Watching Fallout had a weight to it. I imagine Marvel Cinematic Universe fans feel the same way about the newest Marvel whatever. How can you truly judge the latest Ant-Man or Doctor Strange movie without the context of the three or four contemporary movies and TV series around it?
This show was as elaborate as any new game, which would wring 50+ hours out of me with a controller in-hand. It felt strangely natural and intensely stupid to weigh the show this way and not on its own merits, but it was inevitable considering its connectivity with the rest of the Fallout universe.
But this Fallout series has to follow the rules of linear narrative.

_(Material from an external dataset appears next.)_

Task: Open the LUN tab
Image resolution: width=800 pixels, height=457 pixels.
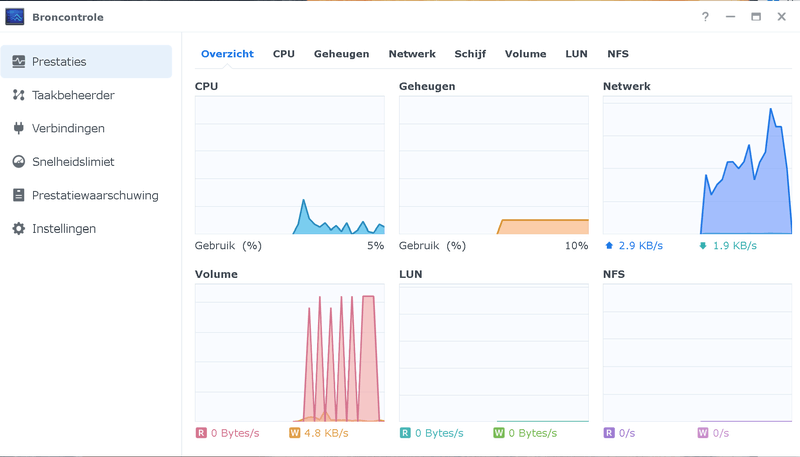Action: [576, 54]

It introduces new questions about the universe while explaining away, maybe too much so, Vault-Tec’s hyper-capitalist ambitions about the end of the world with its network of vaults, each an individual social experiment. It’s character focused in a way that feels very zoomed in compared to the games, something it dances around by having several main characters in different locations simultaneously. As the final episode reached a climax, I almost expected a button prompt to appear at the end of a lengthy, expository scene to select my choice about how to end the show. Maybe I could set a save point to reload to where I could make the other choice.
If it feels like I haven’t truly reached a conclusion with my thoughts on this series, that makes two of us.

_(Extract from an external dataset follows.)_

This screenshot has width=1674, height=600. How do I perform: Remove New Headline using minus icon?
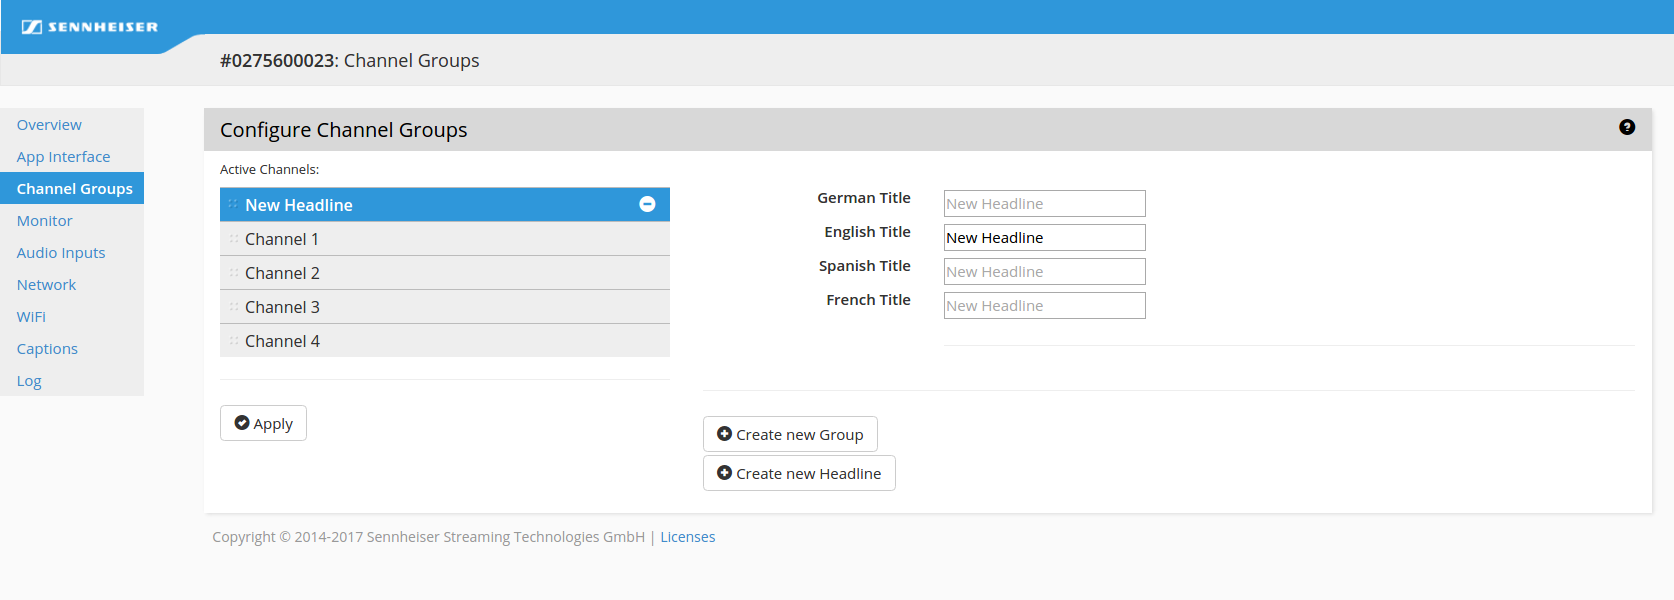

Also, I’m trying to avoid spoilers.
When Fallout released in 1997, gamers wanted Hollywood to make movie adaptations of their favorite games. Why? Because movies were a mature medium and a mature adaptation of a juvenile medium could potentially expose millions of people to the treasured cultural touchpoints that they loved.

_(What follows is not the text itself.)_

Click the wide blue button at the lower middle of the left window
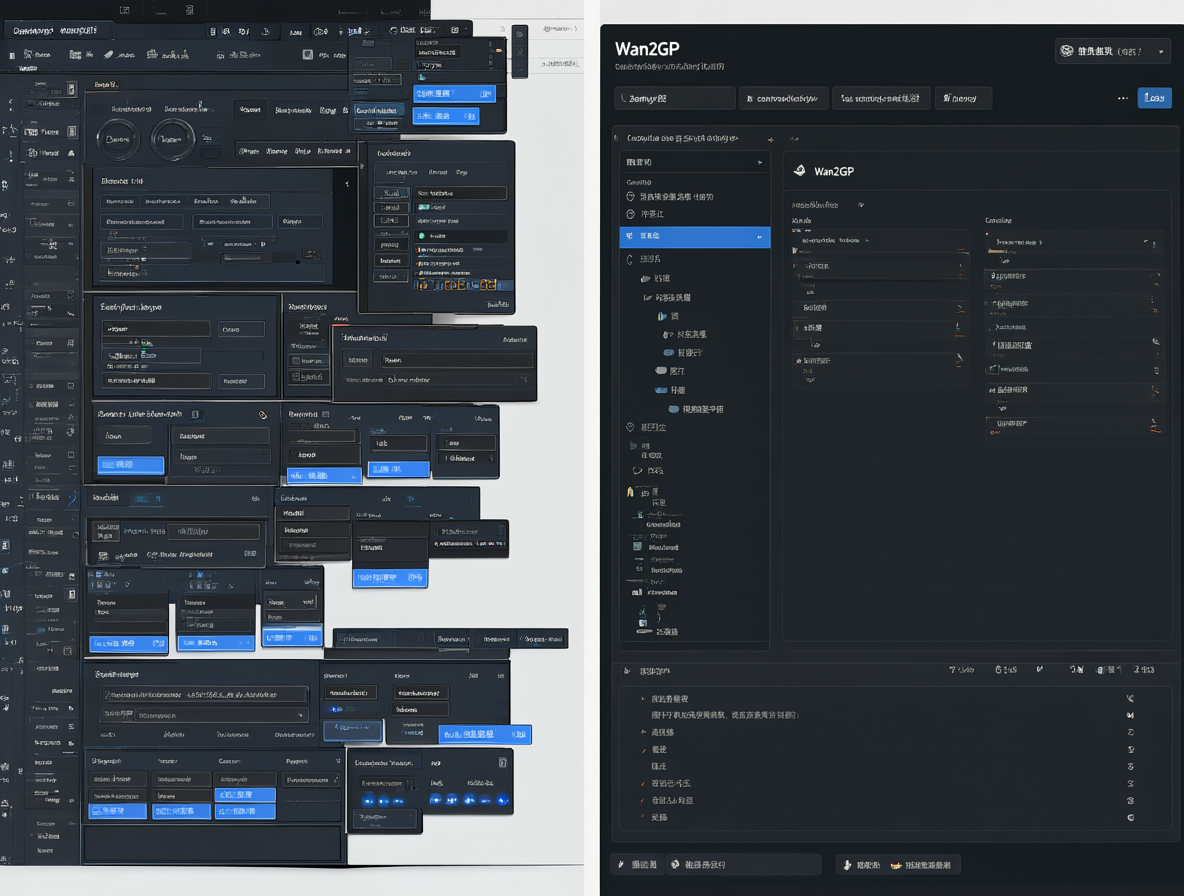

But when Hollywood did adapt a video game into a movie back then, they fucked up over and over because the games weren’t of a high enough fidelity to adapt and the producers didn’t understand the games to begin with. Ultimately, they made films that satisfied neither the creators nor the fans and for many years, decades even, the idea of making a movie out of a video game seemed impossible. The properties that did make the transition stank horribly.
As video games have flourished and a generation of video gaming filmmakers have grown to control the levers of what gets produced, adaptations have become more and more successful and satisfying. They’ve become less like a beg or a plead to enjoy some obscure thing and more of an elaborate, faithful extension for them. Fallout is one of these. This series looks better any movie of any budget could have been produced in 1997 when Fallout was nearly last in line for this kind of adaptation.
For all of its fidelity and fun, it’s not without its flaws. It’s an exhausting binge, should you choose to consume the series this way. Vault dwellers are portrayed as more gullible idiots than I recall from the games, the comic relief didn’t quite work for me at times and the ending wraps up the series a bit too nicely for all the elaborate setup it does to get you there. It begs for a second season or a new game that are no doubt years away.
I guess what I’m trying to say is: go watch Fallout.